ArgoCD Configuration
What is ArgoCD?
ArgoCD is the GitOps continuous delivery tool for TDP.
It monitors a Git repository and ensures that what is running in the Kubernetes cluster is always synchronized with what is in Git — if you change a configuration file in the repository, ArgoCD detects the change and applies it to the cluster automatically.
In TDP Kubernetes, ArgoCD is used primarily to manage the lifecycle of TDP charts themselves using the App of Apps model: a root ArgoCD Application that manages other Applications, each responsible for one TDP component.

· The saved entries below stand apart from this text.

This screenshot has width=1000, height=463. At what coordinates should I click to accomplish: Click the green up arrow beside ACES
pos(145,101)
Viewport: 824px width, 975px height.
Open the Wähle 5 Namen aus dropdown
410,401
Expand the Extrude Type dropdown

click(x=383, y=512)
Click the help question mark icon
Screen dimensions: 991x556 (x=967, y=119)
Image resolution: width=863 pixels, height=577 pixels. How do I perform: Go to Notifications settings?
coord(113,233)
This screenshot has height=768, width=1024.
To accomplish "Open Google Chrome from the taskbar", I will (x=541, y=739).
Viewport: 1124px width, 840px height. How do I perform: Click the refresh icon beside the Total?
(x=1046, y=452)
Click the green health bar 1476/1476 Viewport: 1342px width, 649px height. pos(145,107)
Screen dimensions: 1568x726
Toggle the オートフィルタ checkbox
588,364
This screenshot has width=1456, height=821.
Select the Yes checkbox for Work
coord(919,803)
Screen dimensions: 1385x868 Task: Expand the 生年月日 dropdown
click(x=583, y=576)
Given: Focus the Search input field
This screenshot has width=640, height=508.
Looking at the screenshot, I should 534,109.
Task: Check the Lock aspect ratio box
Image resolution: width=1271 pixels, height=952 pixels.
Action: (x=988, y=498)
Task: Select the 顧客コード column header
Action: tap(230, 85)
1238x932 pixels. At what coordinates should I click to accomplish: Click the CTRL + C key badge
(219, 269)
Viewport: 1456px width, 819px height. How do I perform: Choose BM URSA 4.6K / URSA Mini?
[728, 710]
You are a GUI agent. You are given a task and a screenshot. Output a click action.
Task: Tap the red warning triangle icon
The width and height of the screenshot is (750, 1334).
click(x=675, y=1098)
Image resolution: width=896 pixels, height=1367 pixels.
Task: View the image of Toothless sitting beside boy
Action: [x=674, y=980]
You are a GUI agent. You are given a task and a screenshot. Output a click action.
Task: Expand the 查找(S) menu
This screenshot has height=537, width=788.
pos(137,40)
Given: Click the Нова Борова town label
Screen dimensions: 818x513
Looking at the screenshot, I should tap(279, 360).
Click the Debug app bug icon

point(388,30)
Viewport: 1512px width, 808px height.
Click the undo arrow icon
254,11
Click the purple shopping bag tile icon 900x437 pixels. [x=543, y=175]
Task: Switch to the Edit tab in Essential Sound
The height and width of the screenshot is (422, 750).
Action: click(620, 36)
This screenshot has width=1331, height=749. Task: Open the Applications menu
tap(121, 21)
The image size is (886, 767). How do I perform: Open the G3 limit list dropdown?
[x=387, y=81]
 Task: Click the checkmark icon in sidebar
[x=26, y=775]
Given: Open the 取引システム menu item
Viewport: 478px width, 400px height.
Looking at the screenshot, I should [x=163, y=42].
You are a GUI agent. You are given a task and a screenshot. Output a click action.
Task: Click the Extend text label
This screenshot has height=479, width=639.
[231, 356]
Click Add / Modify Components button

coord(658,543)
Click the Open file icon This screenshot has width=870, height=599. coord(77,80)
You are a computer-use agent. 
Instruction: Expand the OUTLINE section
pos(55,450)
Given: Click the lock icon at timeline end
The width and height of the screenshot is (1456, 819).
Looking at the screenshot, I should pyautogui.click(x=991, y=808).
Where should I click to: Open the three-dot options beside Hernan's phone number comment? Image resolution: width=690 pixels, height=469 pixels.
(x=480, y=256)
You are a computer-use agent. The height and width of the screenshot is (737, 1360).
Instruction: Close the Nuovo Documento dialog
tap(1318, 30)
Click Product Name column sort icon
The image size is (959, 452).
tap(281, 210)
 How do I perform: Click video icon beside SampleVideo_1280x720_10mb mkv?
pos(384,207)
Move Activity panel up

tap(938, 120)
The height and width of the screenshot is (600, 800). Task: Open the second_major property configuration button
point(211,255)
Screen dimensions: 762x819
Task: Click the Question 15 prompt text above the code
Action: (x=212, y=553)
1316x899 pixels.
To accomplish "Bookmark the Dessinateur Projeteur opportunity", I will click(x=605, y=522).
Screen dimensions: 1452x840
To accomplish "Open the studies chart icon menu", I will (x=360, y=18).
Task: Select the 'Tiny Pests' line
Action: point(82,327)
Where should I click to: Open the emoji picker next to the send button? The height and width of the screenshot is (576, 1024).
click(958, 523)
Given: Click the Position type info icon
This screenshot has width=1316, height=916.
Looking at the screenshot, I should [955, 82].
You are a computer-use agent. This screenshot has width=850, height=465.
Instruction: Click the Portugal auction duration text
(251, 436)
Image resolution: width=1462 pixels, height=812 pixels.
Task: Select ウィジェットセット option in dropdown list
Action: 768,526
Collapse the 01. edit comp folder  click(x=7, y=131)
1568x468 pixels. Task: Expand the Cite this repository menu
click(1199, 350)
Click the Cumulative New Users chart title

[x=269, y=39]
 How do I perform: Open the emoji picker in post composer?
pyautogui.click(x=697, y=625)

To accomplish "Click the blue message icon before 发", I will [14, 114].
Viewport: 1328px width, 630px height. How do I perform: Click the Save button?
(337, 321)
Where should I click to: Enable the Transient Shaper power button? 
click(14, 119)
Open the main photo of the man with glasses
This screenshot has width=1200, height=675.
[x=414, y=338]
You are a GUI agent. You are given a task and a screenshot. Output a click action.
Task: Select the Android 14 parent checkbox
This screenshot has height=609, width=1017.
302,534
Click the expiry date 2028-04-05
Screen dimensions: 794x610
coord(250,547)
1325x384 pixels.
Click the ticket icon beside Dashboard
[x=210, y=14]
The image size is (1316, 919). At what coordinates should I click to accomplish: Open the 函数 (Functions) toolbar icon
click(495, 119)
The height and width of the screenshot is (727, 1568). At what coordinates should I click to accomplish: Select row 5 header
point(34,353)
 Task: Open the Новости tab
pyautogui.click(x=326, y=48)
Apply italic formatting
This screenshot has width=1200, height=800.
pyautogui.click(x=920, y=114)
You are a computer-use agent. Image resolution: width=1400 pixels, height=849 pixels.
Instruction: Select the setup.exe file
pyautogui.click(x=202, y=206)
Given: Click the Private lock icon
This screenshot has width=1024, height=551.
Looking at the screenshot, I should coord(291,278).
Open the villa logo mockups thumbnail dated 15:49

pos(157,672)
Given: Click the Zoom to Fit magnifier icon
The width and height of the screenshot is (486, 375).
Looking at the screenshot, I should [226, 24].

This is described in detail in the installation and update guides.
ArgoCD uses Helm under the hood to render and apply charts. The difference is that you do not run helm upgrade manually — ArgoCD does it automatically when it detects changes in Git. The configuration workflow (values files, secrets) remains the same.
The tdp-argo chart packages Argo CD 2.12.1 as a wrapper around the upstream argo-cd chart.
Values structure (Helm)
All values must be nested under tdp-argo: (the dependency alias in Chart.yaml).
tdp-argo:
server:
resources:
requests:
cpu: "250m"
memory: "256Mi"
Prerequisites: CRDs (tdp-argo-crds)
Required: install the CRDs before the main chart:
helm upgrade --install argocd-crds \
oci://registry.tecnisys.com.br/tdp/charts/tdp-argo-crds \
--namespace <namespace> --create-namespace
The main chart keeps tdp-argo.crds.install=false to avoid CRD lifecycle conflicts in Helm.
Installation
Development
helm upgrade --install <release> \
oci://registry.tecnisys.com.br/tdp/charts/tdp-argo \
-n <namespace> --create-namespace
Production
helm upgrade --install <release> \
oci://registry.tecnisys.com.br/tdp/charts/tdp-argo \
-n <namespace> --create-namespace
Access and credentials
- User:
admin - Initial password: Secret
argocd-initial-admin-secret:
kubectl -n <namespace> get secret argocd-initial-admin-secret \
-o jsonpath="{.data.password}" | base64 -d
Public URL (configs.cm.url)
Align the URL with how users access Argo CD (relevant for Dex/LDAP):
tdp-argo:
configs:
cm:
url: https://<host>
LDAP / Dex and RBAC
See Security — ArgoCD.
NetworkPolicy
By default tdp-argo.global.networkPolicy.create: false (no NetworkPolicies).
To create the upstream allow-all policies:
tdp-argo:
global:
networkPolicy:
create: true
defaultDenyIngress: false
The upstream templates do not allow customizing rules via Helm values; for real restriction, apply your own NetworkPolicy. Generic example:
apiVersion: networking.k8s.io/v1
kind: NetworkPolicy
metadata:
name: argocd-restrict-ingress
namespace: <namespace>
spec:
podSelector: {}
policyTypes:
- Ingress
ingress:
- from:
- namespaceSelector:
matchExpressions:
- key: kubernetes.io/metadata.name
operator: In
values:
- <trusted-namespace>
Verification
Installation ConfigMap
kubectl get configmap tdp-argo-argo-install-properties -n <namespace> \
-o jsonpath='{.data.install\.properties}' | tail -10
RBAC
kubectl get serviceaccount -n <namespace> | grep argo
kubectl get role -n <namespace> | grep argo
kubectl get rolebinding -n <namespace> | grep argo
Dex (LDAP)
kubectl get pods -n <namespace> | grep dex
kubectl get svc -n <namespace> | grep dex
Main parameters
| Parameter | Description |
|---|---|
tdp-argo.crds.install | Install CRDs via main chart (false) |
tdp-argo.dex.enabled | Dex (required for LDAP) |
tdp-argo.configs.cm.url | External URL |
tdp-argo.configs.secret.* | Secrets (e.g. LDAP bind) |
tdp-argo.rbacConfig | RBAC policies |
tdp-argo.global.networkPolicy.* | Upstream NetworkPolicies |
Uninstallation
helm -n <namespace> uninstall <release>
Optional additional cleanup: remove orphaned PVC, ConfigMap, or Secret resources if your cluster policy requires it.